КалейдоскопЪ

СВОИМ ПОРЯДКОМ

В любезном отечестве события совершаются своим порядком.

Чтоб ярче ознаменовать, насколько новый министр внутренних дел враждебен всяким исключительным положениям, – так он заявил представителям печати, – Москва объявлена на военном положении, т.-е. наиболее исключительном из всех возможных. Сенатор Крашенинников,[165] великий судебный «ликвидатор» событий революции, подводит один, в тиши, без переписчиков и при спущенных шторах, итоги московскому погрому, организованному градоначальником Адриановым[166] против внутренних немцев, оказывающихся на поверку евреями. Но еще не въелись как следует быть в бумагу тайные сенаторские письмена, как Хвостов[167] призывает Адриановых всех губерний и областей России к повсеместному устройству погромов, объявляя к их руководству, что стачки и волнения устраиваются немецкими агентами на немецкие деньги.

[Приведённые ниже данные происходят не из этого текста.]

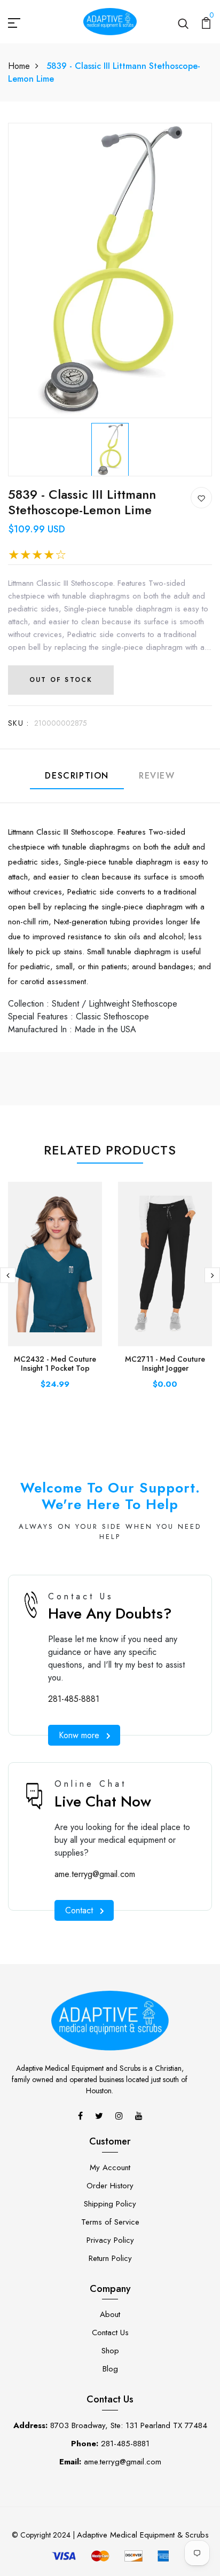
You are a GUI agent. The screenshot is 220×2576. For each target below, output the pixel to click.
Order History (110, 2186)
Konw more (79, 1735)
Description (77, 775)
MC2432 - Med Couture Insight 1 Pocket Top (55, 1363)
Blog (110, 2369)
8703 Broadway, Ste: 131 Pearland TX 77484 (110, 2425)
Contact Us (110, 2332)
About (110, 2314)
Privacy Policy (110, 2240)
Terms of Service (110, 2222)
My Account (110, 2167)
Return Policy (110, 2258)
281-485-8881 (73, 1699)
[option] (110, 447)
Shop (110, 2351)
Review (157, 775)
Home (19, 66)
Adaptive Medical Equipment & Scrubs (143, 2535)
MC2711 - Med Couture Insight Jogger (165, 1363)
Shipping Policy (110, 2204)
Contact (79, 1910)
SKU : (18, 723)
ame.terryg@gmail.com (94, 1874)
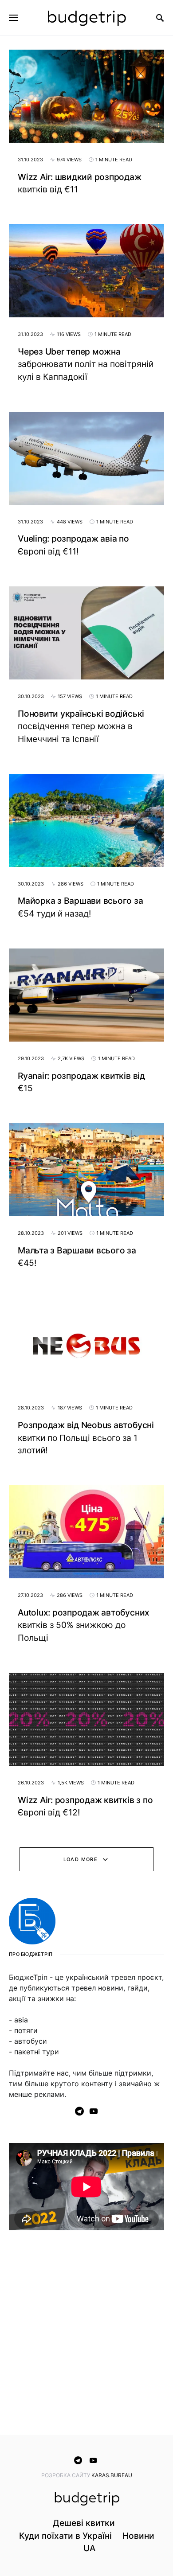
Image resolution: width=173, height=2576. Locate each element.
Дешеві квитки (84, 2522)
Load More (80, 1859)
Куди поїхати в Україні (65, 2535)
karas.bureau (111, 2475)
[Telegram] (79, 2111)
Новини (138, 2535)
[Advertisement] (86, 2334)
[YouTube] (93, 2111)
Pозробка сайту (66, 2475)
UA (89, 2548)
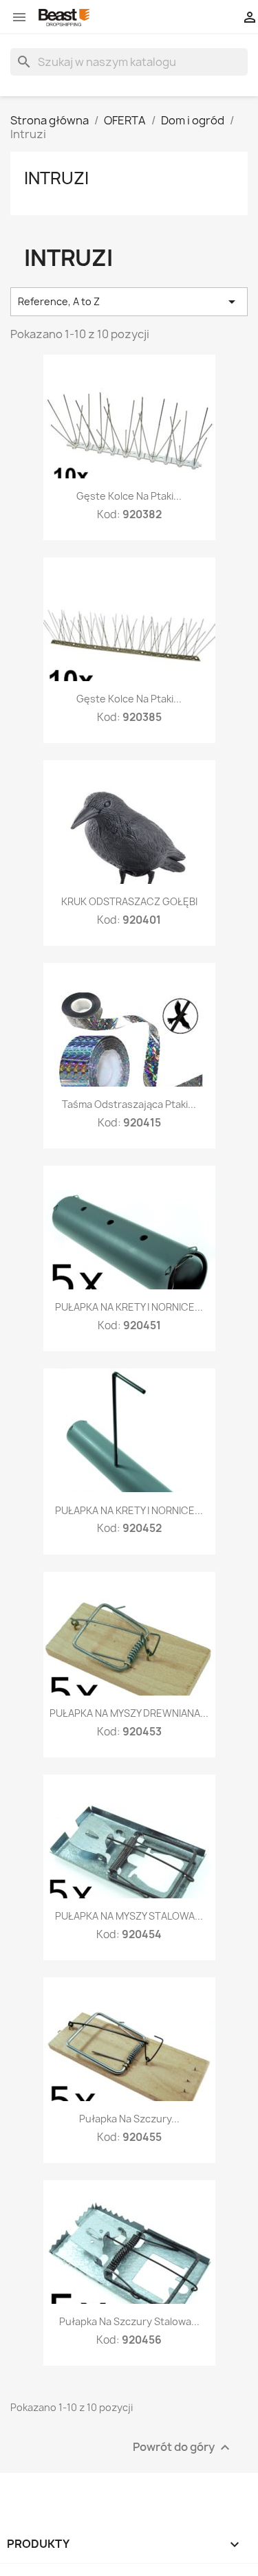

Все идет своим предопределенным порядком в нашем отечестве. Один из министров разъяснил любопытному сотруднику «Русского Слова», что теперь нет надобности в созыве Думы: «такая необходимость значительно (!) ощущалась в июле, когда положение на фронте было несколько (!) неблагоприятно, ныне же этот мотив, к счастью, отсутствует». Так как несчастная Сербия отвлекла на себя часть немецких сил, то монархия, пользуясь военными каникулами, может продлить парламентские каникулы Государственной Думы. При этом не может быть, разумеется, и речи об удовлетворении финляндских ходатайств на счет созыва сейма: «его заседания, ввиду перерыва сессий палат, давали бы повод думать, – по разъяснению г.г. министров, – что Финляндия находится в привилегированном положении». А наши Хвостовы являются, как известно, непримиримыми противниками всяких привилегий и всякого неравенства. По этой самой причине «оставлена без последствий» жалоба последнего финляндского сейма на то, что центральное правительство распоряжается без согласия сейма штатным фондом. Было бы поистине противоестественным вводить для финнов «исключительный режим» законности – сейчас, когда немцы у Риги и Двинска не движутся вперед.

Правда, на Балканах дела идут из рук вон плохо. Но на что же существуют «союзники»? Не одним только проливам, но и Египту и Индии грозит ныне немецкая опасность. Стало быть, еще жить можно.

Правда, Сазонов,[168] обещавший 8 августа 1914 г. «не посрамить земли русской», ныне не без сраму уходит в отставку. Но зато в сан канцлера возводится Горемыкин.[169] Его бакенбарды должны отныне еще более символически свидетельствовать о том, что во внешней политике, как и во внутренней – все пойдет своим порядком.

Но Горемыкин – символ. Фактически министерство стоит под знаком хвостовщины. Премьер – Хвостов, один из двух Хвостовых, но какой: племянник или дядя? Если государственно-светский дядя – это значит черносотенство, полуприкрытое юридическими формами; если царски-народный племянник – это значит черносотенство оголтелое, базарное, демагогическое.

Но дядя, в качестве премьера, был бы во всяком случае только шагом к племяннику или только временным прикрытием для государственных трудов Хвостова младшего. Звезда последнего горит на небосводе царизма, союзника двух западных «демократий». Какое великолепное сближение: новое министерство республики, с бывшими социалистами во главе, с Гедом,[170] Самба и Тома[171] в резерве, получает «союзный» привет от царского правительства за подписью истинно-русского «союзника» Хвостова!

«Наше Слово» N 232, 5 ноября 1915 г.